◆ Exercise data ◆
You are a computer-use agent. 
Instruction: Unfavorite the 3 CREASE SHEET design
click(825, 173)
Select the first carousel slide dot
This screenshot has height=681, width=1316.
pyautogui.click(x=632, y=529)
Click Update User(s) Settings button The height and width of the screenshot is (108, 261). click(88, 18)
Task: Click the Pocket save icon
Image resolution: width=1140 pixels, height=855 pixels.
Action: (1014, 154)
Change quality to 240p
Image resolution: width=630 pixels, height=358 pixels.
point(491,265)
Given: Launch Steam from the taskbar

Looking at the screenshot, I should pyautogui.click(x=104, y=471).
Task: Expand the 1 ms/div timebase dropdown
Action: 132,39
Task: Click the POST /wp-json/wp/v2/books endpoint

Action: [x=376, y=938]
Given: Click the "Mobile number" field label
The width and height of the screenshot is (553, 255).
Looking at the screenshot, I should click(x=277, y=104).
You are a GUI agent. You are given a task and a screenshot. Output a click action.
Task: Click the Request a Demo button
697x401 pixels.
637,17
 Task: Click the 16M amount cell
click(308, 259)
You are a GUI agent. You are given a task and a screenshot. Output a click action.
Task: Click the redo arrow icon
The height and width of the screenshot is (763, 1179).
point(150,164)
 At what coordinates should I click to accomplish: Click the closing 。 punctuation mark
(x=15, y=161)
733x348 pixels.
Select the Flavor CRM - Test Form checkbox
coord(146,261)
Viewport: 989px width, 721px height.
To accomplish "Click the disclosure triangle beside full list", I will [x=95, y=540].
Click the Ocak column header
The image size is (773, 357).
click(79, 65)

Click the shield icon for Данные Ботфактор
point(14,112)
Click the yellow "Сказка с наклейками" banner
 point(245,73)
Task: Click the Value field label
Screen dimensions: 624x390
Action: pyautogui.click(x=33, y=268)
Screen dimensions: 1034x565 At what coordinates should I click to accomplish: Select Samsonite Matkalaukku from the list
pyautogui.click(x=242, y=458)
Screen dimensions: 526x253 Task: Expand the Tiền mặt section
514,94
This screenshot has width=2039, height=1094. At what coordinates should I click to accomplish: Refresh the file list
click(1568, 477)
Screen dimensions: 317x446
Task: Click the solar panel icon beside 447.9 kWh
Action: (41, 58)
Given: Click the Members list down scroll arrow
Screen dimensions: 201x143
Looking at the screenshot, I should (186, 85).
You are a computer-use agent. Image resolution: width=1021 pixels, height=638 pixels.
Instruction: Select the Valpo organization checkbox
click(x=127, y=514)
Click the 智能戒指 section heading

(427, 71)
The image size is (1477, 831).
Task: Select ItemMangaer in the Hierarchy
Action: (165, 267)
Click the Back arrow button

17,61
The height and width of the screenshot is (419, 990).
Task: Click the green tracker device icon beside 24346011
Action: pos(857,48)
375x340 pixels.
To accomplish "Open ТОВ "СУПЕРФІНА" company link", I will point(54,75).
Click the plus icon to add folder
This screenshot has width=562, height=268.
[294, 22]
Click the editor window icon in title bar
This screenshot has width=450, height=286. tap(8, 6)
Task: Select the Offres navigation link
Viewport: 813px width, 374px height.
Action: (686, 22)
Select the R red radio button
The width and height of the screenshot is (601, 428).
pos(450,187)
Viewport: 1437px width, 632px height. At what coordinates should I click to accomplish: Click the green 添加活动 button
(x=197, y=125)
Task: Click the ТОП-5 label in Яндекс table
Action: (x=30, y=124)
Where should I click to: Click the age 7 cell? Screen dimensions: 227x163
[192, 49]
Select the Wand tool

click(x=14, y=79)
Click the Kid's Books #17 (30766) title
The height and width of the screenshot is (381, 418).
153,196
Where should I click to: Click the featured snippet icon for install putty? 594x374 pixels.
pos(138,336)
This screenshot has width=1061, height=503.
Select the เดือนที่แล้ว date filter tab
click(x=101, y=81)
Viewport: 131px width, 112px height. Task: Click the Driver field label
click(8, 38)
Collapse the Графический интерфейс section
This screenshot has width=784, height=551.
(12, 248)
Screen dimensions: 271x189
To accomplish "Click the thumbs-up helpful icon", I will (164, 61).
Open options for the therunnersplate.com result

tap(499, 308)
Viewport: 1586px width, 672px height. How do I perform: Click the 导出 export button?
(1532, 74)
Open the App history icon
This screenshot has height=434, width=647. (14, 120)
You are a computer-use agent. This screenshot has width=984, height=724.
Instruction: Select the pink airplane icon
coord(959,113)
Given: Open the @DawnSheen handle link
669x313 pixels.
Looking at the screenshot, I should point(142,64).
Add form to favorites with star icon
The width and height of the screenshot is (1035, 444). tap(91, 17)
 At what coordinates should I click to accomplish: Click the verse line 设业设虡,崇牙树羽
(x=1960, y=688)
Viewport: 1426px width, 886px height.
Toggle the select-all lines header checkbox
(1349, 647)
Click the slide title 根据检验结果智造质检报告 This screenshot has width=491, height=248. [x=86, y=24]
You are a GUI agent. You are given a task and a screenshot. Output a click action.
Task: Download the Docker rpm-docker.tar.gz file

◆ What needs to be done ◆
Copy the listing without changes, from its first line through the line that contains "pyautogui.click(x=242, y=458)", including both of those lines.

◆ Task solution ◆
You are a computer-use agent. 
Instruction: Unfavorite the 3 CREASE SHEET design
click(825, 173)
Select the first carousel slide dot
This screenshot has height=681, width=1316.
pyautogui.click(x=632, y=529)
Click Update User(s) Settings button The height and width of the screenshot is (108, 261). click(88, 18)
Task: Click the Pocket save icon
Image resolution: width=1140 pixels, height=855 pixels.
Action: (1014, 154)
Change quality to 240p
Image resolution: width=630 pixels, height=358 pixels.
point(491,265)
Given: Launch Steam from the taskbar

Looking at the screenshot, I should pyautogui.click(x=104, y=471).
Task: Expand the 1 ms/div timebase dropdown
Action: 132,39
Task: Click the POST /wp-json/wp/v2/books endpoint

Action: [x=376, y=938]
Given: Click the "Mobile number" field label
The width and height of the screenshot is (553, 255).
Looking at the screenshot, I should click(x=277, y=104).
You are a GUI agent. You are given a task and a screenshot. Output a click action.
Task: Click the Request a Demo button
697x401 pixels.
637,17
 Task: Click the 16M amount cell
click(308, 259)
You are a GUI agent. You are given a task and a screenshot. Output a click action.
Task: Click the redo arrow icon
The height and width of the screenshot is (763, 1179).
point(150,164)
 At what coordinates should I click to accomplish: Click the closing 。 punctuation mark
(x=15, y=161)
733x348 pixels.
Select the Flavor CRM - Test Form checkbox
coord(146,261)
Viewport: 989px width, 721px height.
To accomplish "Click the disclosure triangle beside full list", I will [x=95, y=540].
Click the Ocak column header
The image size is (773, 357).
click(79, 65)

Click the shield icon for Данные Ботфактор
point(14,112)
Click the yellow "Сказка с наклейками" banner
 point(245,73)
Task: Click the Value field label
Screen dimensions: 624x390
Action: pyautogui.click(x=33, y=268)
Screen dimensions: 1034x565 At what coordinates should I click to accomplish: Select Samsonite Matkalaukku from the list
pyautogui.click(x=242, y=458)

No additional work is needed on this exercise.